To do:
Give back every record verbatim, but not the pictures.

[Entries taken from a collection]
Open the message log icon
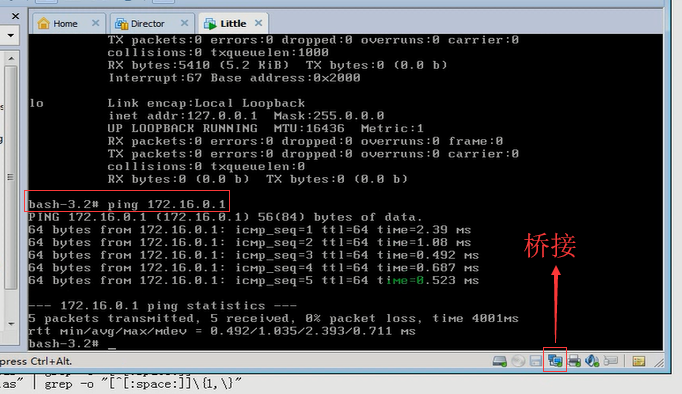 (x=639, y=361)
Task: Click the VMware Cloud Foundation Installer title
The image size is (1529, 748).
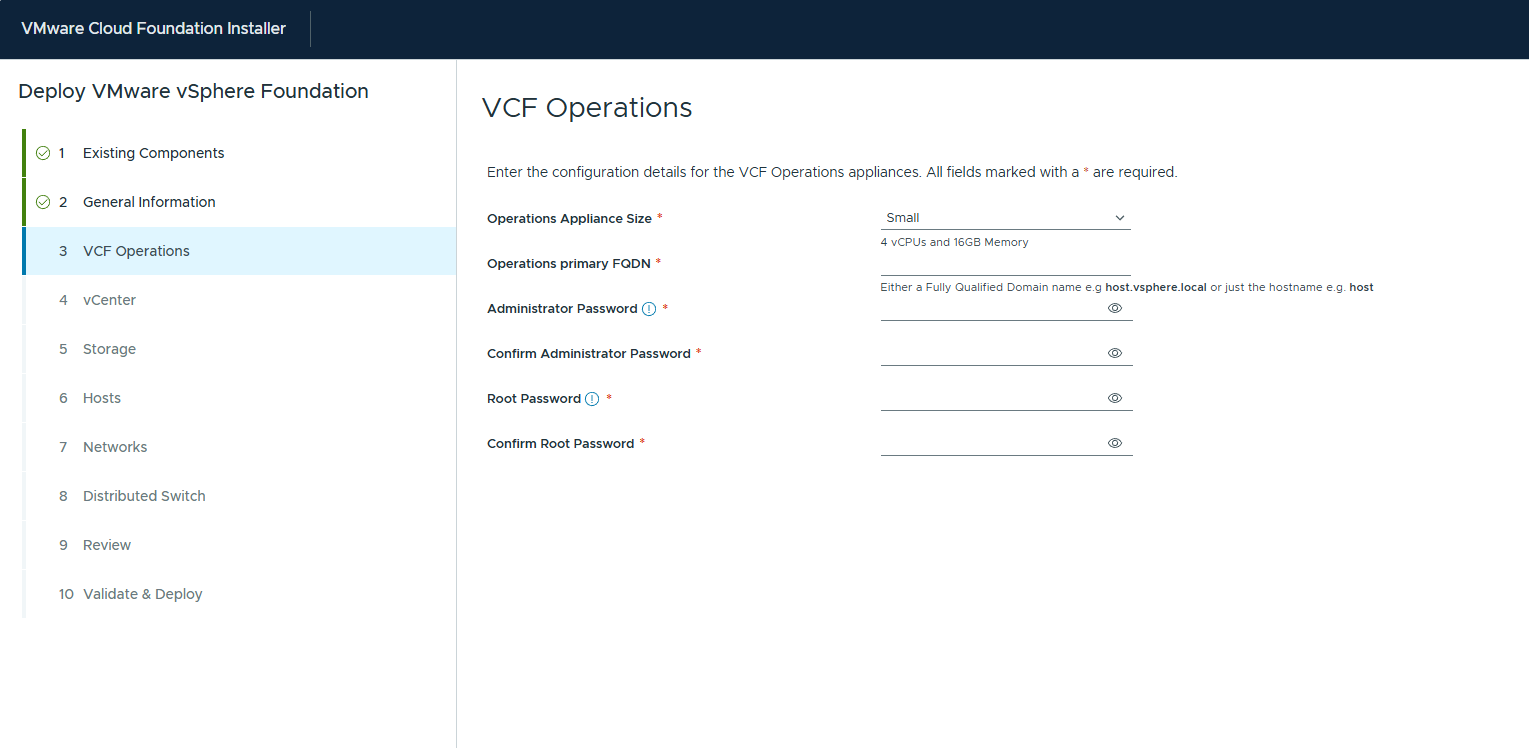Action: point(153,29)
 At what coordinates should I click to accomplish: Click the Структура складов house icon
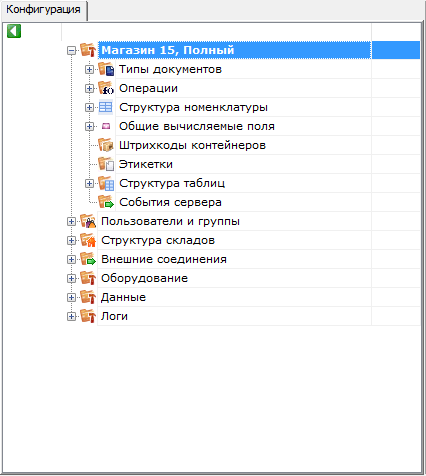coord(88,240)
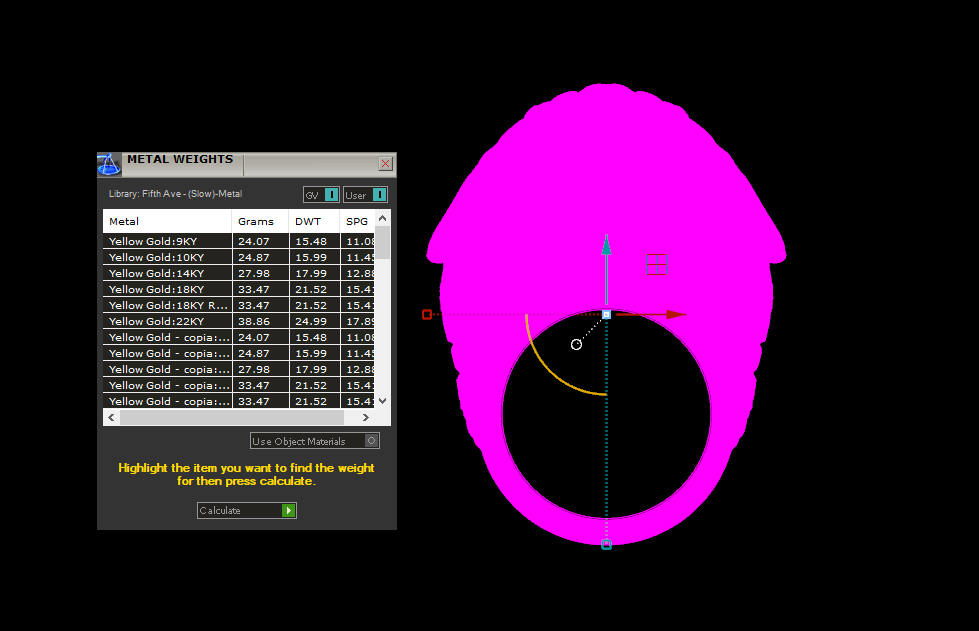Screen dimensions: 979x631
Task: Click the teal vertical axis gumball arrow
Action: click(605, 246)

The completed task:
Open the message log icon
 (x=639, y=361)
Task: Click the VMware Cloud Foundation Installer title
The image size is (1529, 748).
Action: point(153,29)
 At what coordinates should I click to accomplish: Click the Структура складов house icon
coord(88,240)
Screen dimensions: 979x631
Task: Click the teal vertical axis gumball arrow
Action: click(605, 246)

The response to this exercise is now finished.